Wyatt is making connections that make me smile, laugh, and scratch my head. This morning, he was playing with Grandmama's Little People nativity set, pretending to hold intense conversations with them.
I took this as my chance to teach Wyatt about angels, telling him that God had given him a guardian angel who would protect him at night when he was scared like the other night during the storm. I then said his angel "protected him from himself." As if he understood, he said, "Yeah."
He continued to play, then held up a shepherd and said, "That not a monster. That an angel."
Huh? How did he make a connection between monsters and angels? I'm still scratching my head over that one.
Later in the evening as Doug kissed Wyatt goodnight, Wyatt looked up and smiled,
"You have stickers."
Doug rubbed his after-five shadow. "Yes, I do."
"Are you a cactus?"
At least I understood this connection, even though it was amusing.

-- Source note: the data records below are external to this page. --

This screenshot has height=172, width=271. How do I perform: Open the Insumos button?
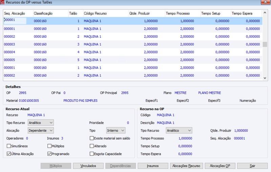153,166
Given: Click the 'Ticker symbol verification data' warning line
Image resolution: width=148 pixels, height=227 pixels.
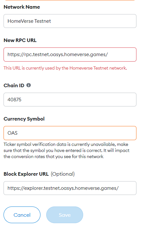Looking at the screenshot, I should pos(66,144).
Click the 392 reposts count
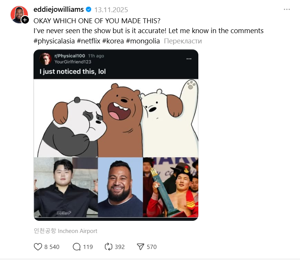The image size is (300, 260). (x=120, y=247)
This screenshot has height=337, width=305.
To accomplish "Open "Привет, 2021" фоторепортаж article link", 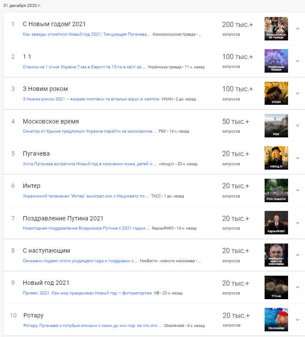I will pyautogui.click(x=87, y=293).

Such a large, inquisitive mind, constantly whirring in that small body. I want to tell him to slow down a moment. Stop jumping, stop talking and let me hold him again before he's a teenager.
This little boy's mind and body tell him to go, move, think, connect. It's fascinating to experience. But I still miss the little boy who used to look in my face with wonder, memorizing its dimensions and smiling as he drifted off in my arms.